Release Date: September 4, 2009

Reinventing Ritual: Contemporary Art and Design for Jewish Life

Request Press Images

First International Exhibition to Survey Ritual as a Focus of Experimentation in 21st Century Art and Design Opens at The Jewish Museum on Sunday, September 13

New York, NY — Artists and designers’ rising interest in ritual since the 1990s inspires Reinventing Ritual: Contemporary Art and Design for Jewish Life, the first international exhibition to survey this phenomenon. On view at The Jewish Museum from September 13, 2009 through February 7, 2010, Reinventing Ritual features nearly sixty innovative works, created between 1999 and 2009 by leading artists in diverse media. Visitors will see outstanding examples of industrial design, architecture, installation art, video, drawing, metalwork, jewelry, ceramics, comics, sculpture, and textiles, revealing the intersections of creative freedom and Jewish life. A mix of emerging artists and accomplished leaders in the field, most of whom are American and Israeli, with a smaller number of Europeans and South Americans, are represented. Among the 58 artists are Oreet Ashery, Jonathan Adler, Helène Aylon, Deborah Grant, Sigalit Landau, Virgil Marti, Mierle Laderman Ukeles, Karim Rashid, Galya Rosenfeld, Lella Vignelli, and Allan Wexler. All incorporate an active experimentation with contemporary Jewish life and culture into their work. Following its New York City showing, Reinventing Ritual travels to the Contemporary Jewish Museum, San Francisco, where it can be seen from April 22 through September 28, 2010.

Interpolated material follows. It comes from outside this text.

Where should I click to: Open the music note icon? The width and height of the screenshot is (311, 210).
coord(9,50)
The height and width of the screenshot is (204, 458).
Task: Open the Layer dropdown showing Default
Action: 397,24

In organizing the exhibition, The Jewish Museum’s Henry J. Leir Assistant Curator Daniel Belasco sought artists engaging the tension between the everyday and the sacred. Noticing an explosion of new Jewish rituals, art and objects, Belasco believes the pervasiveness of consumer culture has triggered a search for authentic experience and meaning. Ritual fills this void perfectly with its power to transform daily life and give it meaning. Artists and designers have found the tried and true in ritual to be lacking and ripe for rethinking so that the everyday can be transformed. “The results of the process are hybrid objects that blend the new and traditional, art and craft, sacred and profane, irony and sincerity, offering both artist and viewer an opportunity for contemplation and critique,” writes Belasco in the exhibition catalogue.

The works on view are arranged in four sections: Thinking, Covering, Absorbing, and Building. These categories organize artworks related to specific acts such as eating, drinking, counting, smelling, lighting candles, and praying. A focus on ritual as physical action reconsiders the familiar categories of body, space, and text. Artists, moving beyond identity politics and the culture wars, are grounding their work in things shared by all people, like food, clothes, and the environment, to envision a more sustainable and harmonious future.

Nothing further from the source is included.